- What to do:
a) Decide whether each statement below agrees with the passage on homelessness in Simcoe County, answering yes or no and quoting the passage's deciding words exactly: (i) In Barrie, outreach teams see 45 to 55 individuals sleeping outside on any given night; (ii) Simcoe County has committed to ending chronic homelessness by the end of 2025; (iii) Under the Housing First philosophy, housing is offered only after a person completes steps to sobriety.
b) Carry on the passage on homelessness in Simcoe County from the point at which it stops.

- Passage for review:
=-=-=
As noted in the Canadian Alliance to End Homelessness Recovery For All campaign, “the public is right now feeling some of the fear and anxiety that our homeless neighbours feel every day,” and as we recover from COVID-19, we must make sure those experiencing homelessness are not left behind. This is why SCATEH endorses the Just Recovery Simcoe movement.

Homelessness is a result of policy choices made at the federal, provincial, and municipal levels. It began when the federal government stopped investing in social housing in the 1990s, and it has been perpetuated by structural racism, growing income inequality, and the financialization of the housing market.

In our 2018 Simcoe County Homeless Enumeration, 697 of our neighbours indicated that they were experiencing homelessness. This included people couch surfing, sleeping in shelters, and individuals living outdoors. COVID has only exacerbated this. On any given night in Barrie, outreach teams are seeing 45 to 55 individuals sleeping outside. 

Shelters are not a permanent solution. Extended shelter stays reinforce the identity of homelessness and exclusion from full participation in society, and the rehousing journey becomes more difficult. 

This is why we are now faced with the critical and urgent need to create supported housing. 

Through the Built For Zero campaign, Simcoe County has committed to ending chronic homelessness by the end of 2024. This aligns with the recognition of housing as a human right by the Canadian government in 2019. 

To do that, we have adopted the Housing First philosophy, where people experiencing homelessness are offered housing as the first step in stabilizing their lives, not a prize for proving their worthiness through steps to sobriety or self-improvement.

We have the beginnings of an infrastructure in place now in Simcoe County to support people in our regional Housing First program, but we need more affordable units. We also need to continue to make sure the supports we offer honour and promote autonomy, dignity, self-determination, and social inclusion.
=-=-=
Collected data:

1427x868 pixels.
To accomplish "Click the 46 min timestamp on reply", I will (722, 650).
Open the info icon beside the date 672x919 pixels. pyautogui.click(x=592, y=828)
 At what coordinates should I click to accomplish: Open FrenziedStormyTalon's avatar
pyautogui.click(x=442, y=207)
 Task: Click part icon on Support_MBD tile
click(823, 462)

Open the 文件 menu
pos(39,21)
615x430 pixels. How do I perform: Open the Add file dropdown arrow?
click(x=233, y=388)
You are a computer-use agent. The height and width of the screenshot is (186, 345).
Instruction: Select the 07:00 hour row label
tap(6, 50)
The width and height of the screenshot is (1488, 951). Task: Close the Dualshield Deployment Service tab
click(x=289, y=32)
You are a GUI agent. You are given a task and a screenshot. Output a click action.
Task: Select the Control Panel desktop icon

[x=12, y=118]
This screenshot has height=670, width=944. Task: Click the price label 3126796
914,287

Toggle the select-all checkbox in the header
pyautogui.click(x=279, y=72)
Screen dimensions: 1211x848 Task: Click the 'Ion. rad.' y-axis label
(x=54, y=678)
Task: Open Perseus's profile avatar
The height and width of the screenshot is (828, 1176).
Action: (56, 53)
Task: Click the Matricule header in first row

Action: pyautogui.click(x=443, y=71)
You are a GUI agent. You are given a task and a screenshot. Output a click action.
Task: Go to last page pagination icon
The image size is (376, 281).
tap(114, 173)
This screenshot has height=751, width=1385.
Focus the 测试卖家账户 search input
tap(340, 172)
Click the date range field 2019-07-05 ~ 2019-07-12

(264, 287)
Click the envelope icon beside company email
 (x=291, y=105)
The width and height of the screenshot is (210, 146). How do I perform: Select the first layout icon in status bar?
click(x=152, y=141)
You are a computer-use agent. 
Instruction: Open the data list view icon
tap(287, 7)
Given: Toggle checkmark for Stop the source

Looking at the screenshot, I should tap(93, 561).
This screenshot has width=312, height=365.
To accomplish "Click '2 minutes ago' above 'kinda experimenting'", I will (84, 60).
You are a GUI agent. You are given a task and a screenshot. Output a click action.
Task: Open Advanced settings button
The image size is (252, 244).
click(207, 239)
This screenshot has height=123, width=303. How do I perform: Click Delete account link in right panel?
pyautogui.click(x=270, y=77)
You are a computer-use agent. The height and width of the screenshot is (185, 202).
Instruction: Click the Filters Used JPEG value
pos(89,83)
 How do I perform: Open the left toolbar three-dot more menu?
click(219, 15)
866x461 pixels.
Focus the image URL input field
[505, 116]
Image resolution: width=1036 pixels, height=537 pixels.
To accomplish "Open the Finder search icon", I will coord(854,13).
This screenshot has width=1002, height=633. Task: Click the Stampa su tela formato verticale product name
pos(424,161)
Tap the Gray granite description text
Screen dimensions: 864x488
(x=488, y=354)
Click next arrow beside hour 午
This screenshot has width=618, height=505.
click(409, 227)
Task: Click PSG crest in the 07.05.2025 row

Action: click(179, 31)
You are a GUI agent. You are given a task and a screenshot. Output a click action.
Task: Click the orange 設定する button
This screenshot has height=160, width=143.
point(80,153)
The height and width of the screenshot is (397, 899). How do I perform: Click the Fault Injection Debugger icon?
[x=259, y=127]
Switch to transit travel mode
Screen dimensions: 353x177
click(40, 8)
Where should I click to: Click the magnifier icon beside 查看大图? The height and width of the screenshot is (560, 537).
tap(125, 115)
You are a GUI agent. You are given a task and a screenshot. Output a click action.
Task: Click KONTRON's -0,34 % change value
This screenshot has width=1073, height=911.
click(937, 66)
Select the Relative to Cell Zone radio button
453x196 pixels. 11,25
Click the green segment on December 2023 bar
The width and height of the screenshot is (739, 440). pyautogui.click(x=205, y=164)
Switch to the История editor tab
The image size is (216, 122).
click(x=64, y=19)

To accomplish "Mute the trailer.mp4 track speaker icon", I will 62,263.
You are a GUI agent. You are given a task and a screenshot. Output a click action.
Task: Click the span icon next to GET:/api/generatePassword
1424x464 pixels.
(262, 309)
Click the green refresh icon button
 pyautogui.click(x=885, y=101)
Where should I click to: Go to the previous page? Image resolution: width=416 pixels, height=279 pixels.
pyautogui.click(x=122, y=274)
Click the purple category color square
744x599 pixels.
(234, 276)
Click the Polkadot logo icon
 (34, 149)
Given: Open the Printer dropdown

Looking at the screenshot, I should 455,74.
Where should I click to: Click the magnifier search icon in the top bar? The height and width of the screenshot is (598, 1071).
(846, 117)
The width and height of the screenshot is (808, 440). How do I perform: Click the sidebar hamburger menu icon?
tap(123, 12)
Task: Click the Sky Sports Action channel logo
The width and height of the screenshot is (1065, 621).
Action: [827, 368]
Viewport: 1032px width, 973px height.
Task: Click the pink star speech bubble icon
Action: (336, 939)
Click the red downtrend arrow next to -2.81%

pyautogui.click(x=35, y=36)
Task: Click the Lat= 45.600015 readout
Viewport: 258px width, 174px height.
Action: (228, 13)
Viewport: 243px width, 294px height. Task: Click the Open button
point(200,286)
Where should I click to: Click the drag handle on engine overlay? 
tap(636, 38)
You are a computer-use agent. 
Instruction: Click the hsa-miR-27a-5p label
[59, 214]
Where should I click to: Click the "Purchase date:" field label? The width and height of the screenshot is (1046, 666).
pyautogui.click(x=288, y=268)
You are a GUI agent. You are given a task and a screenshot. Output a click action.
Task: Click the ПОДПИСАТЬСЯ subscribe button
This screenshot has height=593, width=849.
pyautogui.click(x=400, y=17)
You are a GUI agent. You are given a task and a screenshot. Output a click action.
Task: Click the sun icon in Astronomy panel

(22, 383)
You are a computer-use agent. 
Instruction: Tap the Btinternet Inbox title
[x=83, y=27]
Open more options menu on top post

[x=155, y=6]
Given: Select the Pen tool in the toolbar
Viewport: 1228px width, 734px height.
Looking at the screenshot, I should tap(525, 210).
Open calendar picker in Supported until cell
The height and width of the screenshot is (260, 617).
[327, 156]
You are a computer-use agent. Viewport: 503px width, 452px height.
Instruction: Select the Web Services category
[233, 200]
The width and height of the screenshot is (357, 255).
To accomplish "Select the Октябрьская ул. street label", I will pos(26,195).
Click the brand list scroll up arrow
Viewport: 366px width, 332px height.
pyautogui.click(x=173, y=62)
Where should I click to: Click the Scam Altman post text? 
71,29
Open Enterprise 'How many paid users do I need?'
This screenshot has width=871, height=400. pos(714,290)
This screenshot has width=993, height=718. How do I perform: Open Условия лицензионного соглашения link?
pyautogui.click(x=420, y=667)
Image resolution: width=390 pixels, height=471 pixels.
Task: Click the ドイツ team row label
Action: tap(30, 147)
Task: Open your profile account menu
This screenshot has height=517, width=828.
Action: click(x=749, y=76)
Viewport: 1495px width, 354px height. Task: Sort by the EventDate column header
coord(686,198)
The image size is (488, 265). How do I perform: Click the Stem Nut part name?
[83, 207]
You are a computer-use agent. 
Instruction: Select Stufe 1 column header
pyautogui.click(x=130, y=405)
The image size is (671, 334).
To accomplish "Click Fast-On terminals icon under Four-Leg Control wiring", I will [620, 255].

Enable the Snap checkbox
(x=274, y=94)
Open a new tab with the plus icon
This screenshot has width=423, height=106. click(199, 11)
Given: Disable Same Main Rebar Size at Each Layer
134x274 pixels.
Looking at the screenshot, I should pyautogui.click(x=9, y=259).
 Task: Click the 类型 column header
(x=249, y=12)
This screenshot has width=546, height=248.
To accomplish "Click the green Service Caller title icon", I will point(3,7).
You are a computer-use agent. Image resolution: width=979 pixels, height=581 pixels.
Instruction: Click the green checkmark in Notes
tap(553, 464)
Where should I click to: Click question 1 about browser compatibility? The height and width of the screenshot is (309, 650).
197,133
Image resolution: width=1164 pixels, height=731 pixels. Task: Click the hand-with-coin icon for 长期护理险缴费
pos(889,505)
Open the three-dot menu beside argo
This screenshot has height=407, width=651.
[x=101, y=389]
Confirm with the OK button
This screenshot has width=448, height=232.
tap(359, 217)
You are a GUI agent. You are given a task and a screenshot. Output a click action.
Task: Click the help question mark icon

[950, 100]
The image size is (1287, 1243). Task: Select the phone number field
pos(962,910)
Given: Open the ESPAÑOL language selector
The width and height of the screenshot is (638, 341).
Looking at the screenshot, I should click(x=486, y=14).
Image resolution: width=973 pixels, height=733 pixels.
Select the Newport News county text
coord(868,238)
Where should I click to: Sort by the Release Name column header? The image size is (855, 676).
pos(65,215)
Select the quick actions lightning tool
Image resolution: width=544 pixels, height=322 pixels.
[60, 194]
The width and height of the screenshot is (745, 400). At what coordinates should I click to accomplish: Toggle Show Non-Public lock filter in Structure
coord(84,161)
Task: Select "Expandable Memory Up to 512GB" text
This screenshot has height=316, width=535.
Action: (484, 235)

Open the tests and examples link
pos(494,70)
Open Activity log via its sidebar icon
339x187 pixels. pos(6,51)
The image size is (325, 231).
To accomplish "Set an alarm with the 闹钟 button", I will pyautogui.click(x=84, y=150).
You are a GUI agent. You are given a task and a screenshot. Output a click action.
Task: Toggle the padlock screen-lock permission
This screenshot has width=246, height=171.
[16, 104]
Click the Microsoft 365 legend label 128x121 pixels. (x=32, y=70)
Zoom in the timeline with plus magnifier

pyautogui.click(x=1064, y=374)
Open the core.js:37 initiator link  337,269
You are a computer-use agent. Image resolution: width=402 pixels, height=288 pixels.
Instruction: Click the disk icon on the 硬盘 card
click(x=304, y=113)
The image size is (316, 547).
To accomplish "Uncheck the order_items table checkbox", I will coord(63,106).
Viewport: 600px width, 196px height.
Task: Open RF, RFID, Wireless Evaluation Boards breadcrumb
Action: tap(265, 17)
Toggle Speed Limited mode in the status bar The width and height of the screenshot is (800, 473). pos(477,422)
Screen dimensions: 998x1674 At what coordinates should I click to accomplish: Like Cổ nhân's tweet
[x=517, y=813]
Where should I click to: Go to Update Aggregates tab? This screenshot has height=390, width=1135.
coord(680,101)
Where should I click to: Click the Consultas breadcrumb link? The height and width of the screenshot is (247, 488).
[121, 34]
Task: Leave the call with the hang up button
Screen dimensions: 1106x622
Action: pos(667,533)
=-=-=
- Task-by-task answers:
a)
(i) Yes: "On any given night in Barrie, outreach teams are seeing 45 to 55 individuals sleeping outside."
(ii) No: "Simcoe County has committed to ending chronic homelessness by the end of 2024."
(iii) No: "people experiencing homelessness are offered housing as the first step in stabilizing their lives, not a prize for proving their worthiness through steps to sobriety or self-improvement."

b)
Next, we need to couple this with a strong homelessness prevention program. Effective homelessness prevention will need to address structural and systems-level problems, including lack of affordable housing, low-wage and precarious work that leaves even people with full-time jobs unable to pay their rent, and health and corrections institutions that discharge people into homelessness.

Barrie’s new Health Accord is a promising step toward the type of commitment and action that will be required from other sectors to achieve this goal.

Ending homelessness requires more than housing. In her book, A Complex Exile: Homelessness and Social Exclusion in Canada, Erin Dej lays out in academic terms what many have known for years – the solution to homelessness goes beyond housing. It is equally about community, connection, and belonging. There is a role here for service providers, but also for society at large. 

As Dej concludes: “Solutions to homelessness must account for the homeless experience on a human level. Exclusion is more than not having a house or not being part of the workforce. It often comes to define the core of who somebody is. Until people feel included we cannot truly end homelessness.”